Colpa reale: la bussola che orienta
La colpa reale è come una bussola interiore: ci segnala quando abbiamo fatto qualcosa che ha danneggiato qualcun altro o noi stessi. È la voce che ci dice “hai sbagliato strada, prova a tornare indietro”. In questo senso, la colpa è utile, persino sana: ci permette di riconoscere i nostri limiti, di chiedere scusa, di riparare. Senza questa bussola, rischieremmo di perderci nella selva delle relazioni umane.
Colpa appresa: la catena invisibile
Diverso è il discorso della colpa appresa. Questa non nasce da ciò che facciamo, ma da ciò che ci è stato insegnato a sentire. È il retaggio delle aspettative familiari, dei “non si fa”, dei “bravo se ti comporti così” che diventano un copione silenzioso. È una catena invisibile che stringe senza che ce ne accorgiamo, spingendoci a chiedere scusa anche quando non c’è nulla da riparare.
Quante volte ti sei sentito in colpa non perché hai sbagliato, ma perché non hai corrisposto alle attese di qualcun altro?
Porto alcuni esempi:
- Senso di colpa per eccesso di responsabilità: Sentirsi responsabile della felicità degli altri, come delle emozioni negative dei propri cari.
- Senso di colpa del sopravvissuto: Senso di colpa verso coloro che sono morti se sei sopravvissuto a una situazione pericolosa, o verso il tuo successo e benessere.
- Senso di colpa da separazione: Senso di colpa verso i tuoi genitori quando inizi a vivere da solo e prendi decisioni diverse dalle loro aspettative.
- Senso di colpa per il potenziale inespresso: rammarico di non aver realizzato il proprio potenziale, di non aver vissuto la vita come si desiderava.

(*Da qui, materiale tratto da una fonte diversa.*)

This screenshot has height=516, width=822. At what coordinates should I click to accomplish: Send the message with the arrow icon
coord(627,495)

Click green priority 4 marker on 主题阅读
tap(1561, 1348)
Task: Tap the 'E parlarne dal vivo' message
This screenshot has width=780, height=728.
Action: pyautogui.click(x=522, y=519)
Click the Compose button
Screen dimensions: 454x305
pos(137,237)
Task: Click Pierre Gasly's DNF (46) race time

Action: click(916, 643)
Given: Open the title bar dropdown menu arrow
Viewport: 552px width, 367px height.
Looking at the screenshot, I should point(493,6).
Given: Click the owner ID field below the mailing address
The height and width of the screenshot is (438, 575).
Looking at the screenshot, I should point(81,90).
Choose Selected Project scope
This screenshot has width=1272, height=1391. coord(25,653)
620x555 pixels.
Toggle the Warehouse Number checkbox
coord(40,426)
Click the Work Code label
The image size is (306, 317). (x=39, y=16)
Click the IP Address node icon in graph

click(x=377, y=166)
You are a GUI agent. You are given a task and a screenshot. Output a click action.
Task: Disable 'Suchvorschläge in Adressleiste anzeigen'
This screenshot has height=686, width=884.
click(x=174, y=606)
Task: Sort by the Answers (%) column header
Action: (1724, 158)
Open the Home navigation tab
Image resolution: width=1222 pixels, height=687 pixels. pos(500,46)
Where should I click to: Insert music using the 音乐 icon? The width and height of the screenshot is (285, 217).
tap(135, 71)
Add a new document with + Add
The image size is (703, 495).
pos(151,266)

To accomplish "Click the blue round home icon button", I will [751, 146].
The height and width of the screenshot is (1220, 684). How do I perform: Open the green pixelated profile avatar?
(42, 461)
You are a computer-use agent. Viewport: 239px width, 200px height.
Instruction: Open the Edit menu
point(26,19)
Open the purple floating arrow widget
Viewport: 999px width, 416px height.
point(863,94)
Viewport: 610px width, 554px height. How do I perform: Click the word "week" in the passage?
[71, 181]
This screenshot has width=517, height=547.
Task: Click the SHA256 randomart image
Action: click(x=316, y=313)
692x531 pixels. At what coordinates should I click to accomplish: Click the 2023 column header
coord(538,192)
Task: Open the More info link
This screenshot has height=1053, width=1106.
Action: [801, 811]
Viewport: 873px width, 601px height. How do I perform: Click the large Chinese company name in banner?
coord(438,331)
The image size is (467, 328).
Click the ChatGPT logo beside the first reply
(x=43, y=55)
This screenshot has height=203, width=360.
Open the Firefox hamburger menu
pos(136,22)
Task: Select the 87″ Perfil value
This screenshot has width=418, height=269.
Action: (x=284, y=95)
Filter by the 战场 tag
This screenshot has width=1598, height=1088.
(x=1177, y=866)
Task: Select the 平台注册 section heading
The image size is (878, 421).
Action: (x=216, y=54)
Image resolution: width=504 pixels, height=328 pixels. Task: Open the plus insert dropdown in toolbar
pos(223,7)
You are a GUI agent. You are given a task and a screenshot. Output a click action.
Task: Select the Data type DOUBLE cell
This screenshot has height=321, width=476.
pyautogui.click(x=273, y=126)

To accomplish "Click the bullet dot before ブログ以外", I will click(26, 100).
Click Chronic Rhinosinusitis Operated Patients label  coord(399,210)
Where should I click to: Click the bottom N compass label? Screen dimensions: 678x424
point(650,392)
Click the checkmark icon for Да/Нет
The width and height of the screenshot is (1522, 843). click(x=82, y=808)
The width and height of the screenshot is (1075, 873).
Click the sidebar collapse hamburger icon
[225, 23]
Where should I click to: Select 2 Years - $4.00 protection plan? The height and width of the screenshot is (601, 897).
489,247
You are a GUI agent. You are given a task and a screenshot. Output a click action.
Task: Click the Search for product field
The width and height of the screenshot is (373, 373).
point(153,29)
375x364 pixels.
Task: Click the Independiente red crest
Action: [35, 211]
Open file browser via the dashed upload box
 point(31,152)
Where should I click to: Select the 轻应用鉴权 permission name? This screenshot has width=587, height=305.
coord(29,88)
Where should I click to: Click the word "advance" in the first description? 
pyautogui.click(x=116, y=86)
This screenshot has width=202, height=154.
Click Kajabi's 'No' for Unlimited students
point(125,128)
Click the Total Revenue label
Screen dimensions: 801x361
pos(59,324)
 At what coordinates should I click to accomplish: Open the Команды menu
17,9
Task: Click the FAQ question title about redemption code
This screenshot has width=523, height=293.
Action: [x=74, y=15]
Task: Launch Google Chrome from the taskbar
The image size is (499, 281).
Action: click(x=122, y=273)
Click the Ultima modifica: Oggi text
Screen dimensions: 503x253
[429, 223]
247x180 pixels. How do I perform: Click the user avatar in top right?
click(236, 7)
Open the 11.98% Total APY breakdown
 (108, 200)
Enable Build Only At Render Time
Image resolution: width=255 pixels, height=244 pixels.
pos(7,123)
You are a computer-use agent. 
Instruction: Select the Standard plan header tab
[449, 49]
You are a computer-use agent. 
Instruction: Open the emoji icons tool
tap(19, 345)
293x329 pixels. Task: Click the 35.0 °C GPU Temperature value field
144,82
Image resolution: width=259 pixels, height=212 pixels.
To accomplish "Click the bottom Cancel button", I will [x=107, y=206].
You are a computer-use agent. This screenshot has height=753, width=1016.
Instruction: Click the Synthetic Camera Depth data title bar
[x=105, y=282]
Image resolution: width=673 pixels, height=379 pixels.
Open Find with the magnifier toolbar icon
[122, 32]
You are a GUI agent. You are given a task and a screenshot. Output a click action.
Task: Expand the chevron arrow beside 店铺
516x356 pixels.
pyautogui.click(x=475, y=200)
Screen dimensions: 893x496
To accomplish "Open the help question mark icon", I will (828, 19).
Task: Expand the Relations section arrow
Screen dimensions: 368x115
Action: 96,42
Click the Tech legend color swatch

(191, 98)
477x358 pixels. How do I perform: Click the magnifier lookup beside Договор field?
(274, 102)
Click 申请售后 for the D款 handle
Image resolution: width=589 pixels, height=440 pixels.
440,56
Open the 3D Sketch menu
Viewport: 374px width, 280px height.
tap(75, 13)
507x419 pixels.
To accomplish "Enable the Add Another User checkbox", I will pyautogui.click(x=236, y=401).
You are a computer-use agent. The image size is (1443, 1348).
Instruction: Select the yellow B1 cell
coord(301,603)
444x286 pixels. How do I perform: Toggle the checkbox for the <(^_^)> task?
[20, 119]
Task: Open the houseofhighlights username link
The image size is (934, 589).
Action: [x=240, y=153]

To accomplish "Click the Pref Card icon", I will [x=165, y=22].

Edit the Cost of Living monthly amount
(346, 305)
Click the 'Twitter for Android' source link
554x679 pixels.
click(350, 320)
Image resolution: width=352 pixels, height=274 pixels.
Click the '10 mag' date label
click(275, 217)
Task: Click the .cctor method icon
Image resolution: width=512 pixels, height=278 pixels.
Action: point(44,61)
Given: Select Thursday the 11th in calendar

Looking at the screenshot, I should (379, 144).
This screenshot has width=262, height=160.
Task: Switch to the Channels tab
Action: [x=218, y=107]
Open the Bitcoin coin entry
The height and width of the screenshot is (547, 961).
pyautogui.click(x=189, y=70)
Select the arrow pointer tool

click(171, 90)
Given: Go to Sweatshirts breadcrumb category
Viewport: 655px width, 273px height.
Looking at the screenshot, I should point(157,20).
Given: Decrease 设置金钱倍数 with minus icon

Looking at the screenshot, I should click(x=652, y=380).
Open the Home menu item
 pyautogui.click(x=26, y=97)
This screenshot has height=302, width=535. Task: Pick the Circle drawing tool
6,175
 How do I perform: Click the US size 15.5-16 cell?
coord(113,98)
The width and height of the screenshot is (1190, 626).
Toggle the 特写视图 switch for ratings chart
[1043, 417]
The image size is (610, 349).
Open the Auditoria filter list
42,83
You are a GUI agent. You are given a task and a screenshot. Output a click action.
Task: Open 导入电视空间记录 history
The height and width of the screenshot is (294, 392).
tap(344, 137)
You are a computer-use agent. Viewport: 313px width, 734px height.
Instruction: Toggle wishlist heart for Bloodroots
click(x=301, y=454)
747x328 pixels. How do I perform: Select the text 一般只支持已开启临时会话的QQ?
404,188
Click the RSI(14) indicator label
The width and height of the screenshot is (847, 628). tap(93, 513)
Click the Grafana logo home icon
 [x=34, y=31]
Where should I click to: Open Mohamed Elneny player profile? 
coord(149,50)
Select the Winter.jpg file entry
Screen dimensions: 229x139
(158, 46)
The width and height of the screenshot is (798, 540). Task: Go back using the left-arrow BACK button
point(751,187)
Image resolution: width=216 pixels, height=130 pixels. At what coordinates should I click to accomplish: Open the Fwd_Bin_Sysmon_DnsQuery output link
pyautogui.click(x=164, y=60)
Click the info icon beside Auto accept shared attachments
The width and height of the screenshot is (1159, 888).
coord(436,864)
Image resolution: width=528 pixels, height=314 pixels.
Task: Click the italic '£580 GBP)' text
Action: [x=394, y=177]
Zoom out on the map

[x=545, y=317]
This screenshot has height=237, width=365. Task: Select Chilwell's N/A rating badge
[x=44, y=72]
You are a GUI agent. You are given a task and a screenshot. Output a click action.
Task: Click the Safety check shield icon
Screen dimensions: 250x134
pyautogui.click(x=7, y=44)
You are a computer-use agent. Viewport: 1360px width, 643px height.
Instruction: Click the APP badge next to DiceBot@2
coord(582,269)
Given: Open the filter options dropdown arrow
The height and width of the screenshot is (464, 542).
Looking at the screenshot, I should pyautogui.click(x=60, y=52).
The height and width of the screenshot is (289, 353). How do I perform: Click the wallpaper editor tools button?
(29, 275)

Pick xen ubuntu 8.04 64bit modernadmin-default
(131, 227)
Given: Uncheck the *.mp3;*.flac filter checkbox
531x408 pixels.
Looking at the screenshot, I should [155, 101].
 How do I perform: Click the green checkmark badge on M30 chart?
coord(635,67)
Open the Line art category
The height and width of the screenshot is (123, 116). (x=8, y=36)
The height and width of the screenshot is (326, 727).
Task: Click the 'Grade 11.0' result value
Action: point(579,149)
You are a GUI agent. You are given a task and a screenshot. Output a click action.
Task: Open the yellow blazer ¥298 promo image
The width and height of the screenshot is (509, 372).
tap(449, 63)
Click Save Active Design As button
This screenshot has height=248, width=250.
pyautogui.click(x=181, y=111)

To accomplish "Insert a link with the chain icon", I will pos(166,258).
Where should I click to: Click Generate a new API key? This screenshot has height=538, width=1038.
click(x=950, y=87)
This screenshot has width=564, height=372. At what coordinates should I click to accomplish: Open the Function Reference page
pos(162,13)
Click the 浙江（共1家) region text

- Senso di colpa come aggressività nascosta: rabbia che a una persona è stato proibito di esprimere, rivolta verso l’interno.
Il paradosso della colpa
Il paradosso è che la colpa reale può renderci liberi — perché ci porta a cambiare e a crescere — mentre la colpa appresa ci imprigiona, costringendoci a vivere secondo regole che non sempre sono le nostre.
In terapia sistemica relazionale, il lavoro spesso consiste nel distinguere questi due volti della colpa:
- Dove sei tu davvero responsabile?
- E dove invece stai portando sulle spalle un peso che non ti appartiene?
Una domanda per chi legge
Se il senso di colpa fosse un personaggio della tua vita, sarebbe un alleato che ti indica la rotta o un carceriere che ti tiene chiuso in cella?
Forse il primo passo per liberarsi non è smettere di sentirsi in colpa, ma imparare a riconoscere quale colpa è tua e quale invece hai ereditato.
Se non riesci a trovare la risposta, se non riesci a farcela da solo, la psicoterapia può essere d’aiuto.